Anyway, the first speech was to simply introduce oneself. Name, age, favorites, etc. My son stood. I clapped. He wriggled in discomfort. Now, this kid doesn't have a shy bone, I am telling you! He waded through is speech and sat down. I asked what was wrong. He said that he was so uncomfortable. My daughter, whose bones are predominantly shy, immediately diagnosed him: stage fright.
The word alone set my son on edge. He said that he got up to do the presentation for the History Faire without a problem. He enjoys talking to groups. He said it was just too small of a group to do it here. I think he was as uncomfortable with having stage fright as the stage fright itself.
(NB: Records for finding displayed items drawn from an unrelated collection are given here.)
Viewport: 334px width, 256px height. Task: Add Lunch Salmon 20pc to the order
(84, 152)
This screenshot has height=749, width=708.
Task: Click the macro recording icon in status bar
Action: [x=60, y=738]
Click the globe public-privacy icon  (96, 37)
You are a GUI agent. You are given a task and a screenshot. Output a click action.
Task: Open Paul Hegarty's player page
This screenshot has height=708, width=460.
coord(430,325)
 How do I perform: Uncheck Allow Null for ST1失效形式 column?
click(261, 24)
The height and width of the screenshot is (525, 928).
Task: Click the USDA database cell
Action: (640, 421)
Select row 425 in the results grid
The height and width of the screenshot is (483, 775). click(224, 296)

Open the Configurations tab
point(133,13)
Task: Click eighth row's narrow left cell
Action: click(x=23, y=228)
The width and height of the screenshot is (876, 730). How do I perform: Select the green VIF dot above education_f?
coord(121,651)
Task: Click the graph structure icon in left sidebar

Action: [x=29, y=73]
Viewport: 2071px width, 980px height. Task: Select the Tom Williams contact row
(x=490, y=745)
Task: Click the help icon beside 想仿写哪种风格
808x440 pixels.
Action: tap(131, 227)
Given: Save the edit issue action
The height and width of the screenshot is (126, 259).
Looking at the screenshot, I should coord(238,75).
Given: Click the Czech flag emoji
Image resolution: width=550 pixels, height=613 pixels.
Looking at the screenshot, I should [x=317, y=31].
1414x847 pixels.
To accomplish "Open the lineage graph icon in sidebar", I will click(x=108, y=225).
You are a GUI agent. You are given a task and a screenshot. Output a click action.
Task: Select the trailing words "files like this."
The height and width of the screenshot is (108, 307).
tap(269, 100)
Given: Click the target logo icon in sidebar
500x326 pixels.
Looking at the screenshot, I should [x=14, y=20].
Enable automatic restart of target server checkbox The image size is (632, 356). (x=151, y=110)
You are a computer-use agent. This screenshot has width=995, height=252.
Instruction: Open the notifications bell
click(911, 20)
I told him I understood. Sometimes a large group is less intimidating than a number more intimate. I praised him for making it through, he got more details as he continued to talk and I said that he'd gotten more comfortable just be pushing on.
I was instantly corrected. He had NOT felt more comfortable. He said that he felt like crying at the beginning all the way until after he sat down. He did not like it at all. Well!! We are off to a great start!
My daughter did great, as either child does with the other struggles. What is with that?
The next assignment required the kids to describe a picture in as much detail as possible. Again, my son went first. He did a little better with his comfort level, but one thing just struck me as so funny. He was describing an outdoor shelter off of a building. He kept calling it an 'upping.' I had no idea what he was trying to say, so I just kept encouraging him to move on. He couldn't get past it, though, and continued to describe and define the word he was looking for. Finally it came to me. Awning. Or, in my son's head, "on-ning." Isn't that great?